Excerpts from a dataset:
=======

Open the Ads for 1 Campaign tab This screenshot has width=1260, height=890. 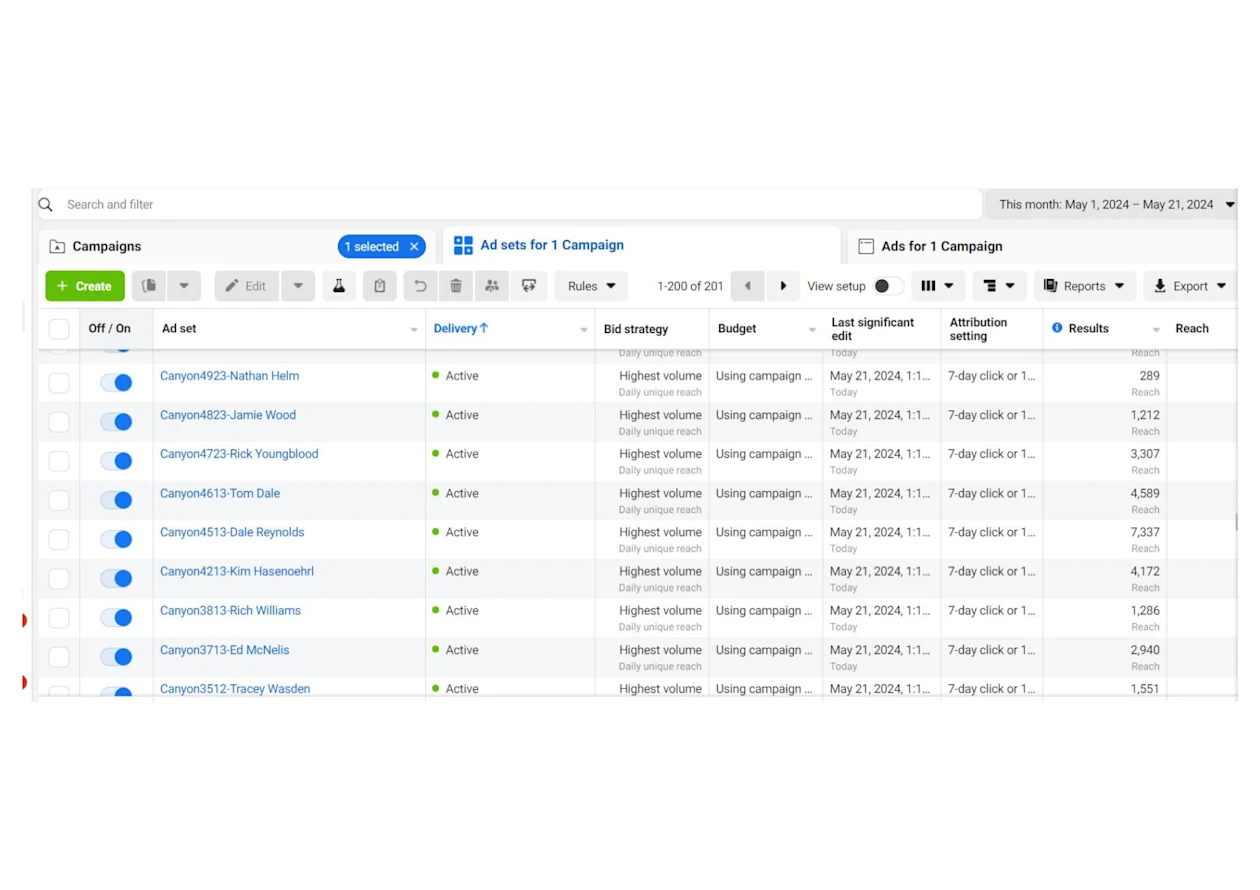pyautogui.click(x=941, y=246)
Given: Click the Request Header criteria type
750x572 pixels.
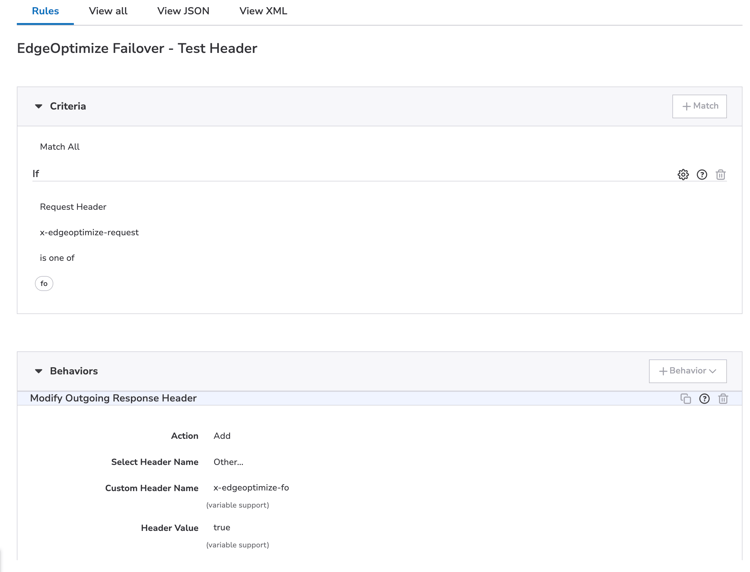Looking at the screenshot, I should [x=73, y=207].
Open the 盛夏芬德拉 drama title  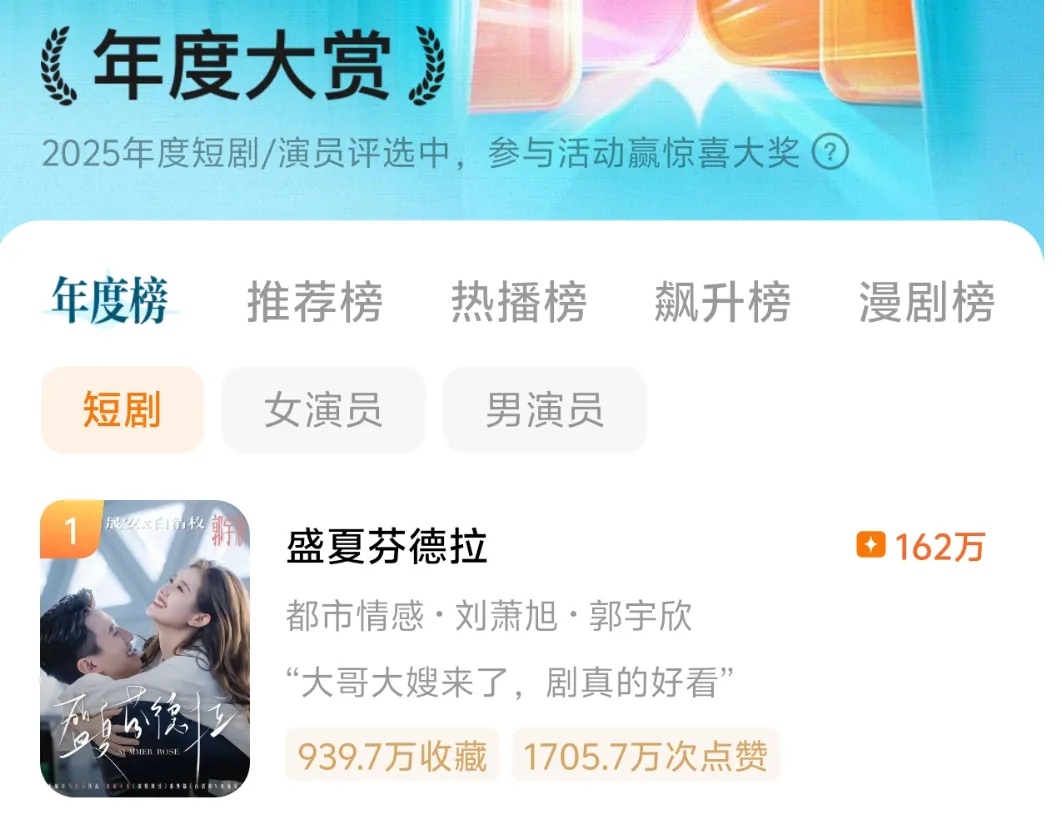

=======

- **Work item**: Output nothing except the lines from the one containing "Given: Click the Request Header criteria type" through the final line of the entries, repeated exactly and free of pictures.

- **Exercise output**:
Given: Click the Request Header criteria type
750x572 pixels.
Looking at the screenshot, I should [x=73, y=207].
Open the 盛夏芬德拉 drama title  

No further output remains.